To analyze a tumor, its size and growth pattern are important variables as tumor progression in surrounding tissues shows different patterns depending upon the, invasive margin, number and distribution of tumor cells. Infilterative and expensive are two different categories of tumor growth in which former has irregular and coarse invasive front and considered as responsible for worst prognosis [14,15]. Multiple scoring systems have been introduced to describe the tumor growth in different carcinomas [16]. In 2008, a computer software based technique was introduced by Franzen and Hahn-Strömberg in which the tumor invasive front was graded quantitatively from 1-5, called complexity index (CI) where 1 represents the smooth and regular invasive front while tumors with 5 CI score have highly irregular invasive front with separated tumor cells and clusters [17]. This classification was based upon the fractal dimensions, and number of tumor cells. The proteins, which are involved in the intercellular adhesions are important in maintaining the morphology of the tumor and affect the invasion and metastasis [18,19]. Being a part of tight junction complex, claudins have a significant role in cell adhesion [20]. So we hypothesize that there is a correlation between tumor progression, tumor growth pattern and adhesive protein expression.
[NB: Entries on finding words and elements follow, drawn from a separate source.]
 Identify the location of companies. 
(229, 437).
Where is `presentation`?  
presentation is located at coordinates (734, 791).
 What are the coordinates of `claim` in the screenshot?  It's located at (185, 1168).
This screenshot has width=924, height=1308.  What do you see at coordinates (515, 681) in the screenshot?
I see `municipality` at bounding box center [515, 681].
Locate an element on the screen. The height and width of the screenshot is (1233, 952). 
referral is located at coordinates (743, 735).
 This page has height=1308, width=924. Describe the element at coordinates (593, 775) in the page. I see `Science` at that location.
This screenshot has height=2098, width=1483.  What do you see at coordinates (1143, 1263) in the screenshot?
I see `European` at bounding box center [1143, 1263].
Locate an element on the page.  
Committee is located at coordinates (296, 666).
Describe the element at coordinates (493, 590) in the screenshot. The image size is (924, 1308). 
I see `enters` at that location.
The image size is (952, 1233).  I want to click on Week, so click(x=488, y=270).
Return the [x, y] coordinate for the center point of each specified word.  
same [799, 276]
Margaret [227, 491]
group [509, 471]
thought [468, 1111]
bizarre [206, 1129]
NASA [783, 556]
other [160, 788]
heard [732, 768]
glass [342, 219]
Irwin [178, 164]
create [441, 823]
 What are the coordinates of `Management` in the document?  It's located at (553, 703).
The aim of our study was to compare the expression patterns of 5 different claudin proteins (claudin 1,3,4,5 and 7) in normal and paired human colon carcinoma tissue samples and to correlate these results with 5-year survival data of the patients, growth pattern of tumor and clinicopathological parameters of the patients diagnosed with colon carcinoma.
Sample selection
From the pathology archives, 61 samples diagnosed with colon carcinoma from 2000 to 2009 at Örebro University Hospital were randomly selected. The age of the selected patients at diagnosis varied from 51 to 90 years for both men and women. Equal numbers of control samples were selected from the same patients to compare with tumor samples. Rectal carcinoma samples were excluded since these are often treated with radiotherapy prior to surgery which may result in altered morphologic characteristics. Uppsala University Ethical Committee, Uppsala, Sweden, approved this study.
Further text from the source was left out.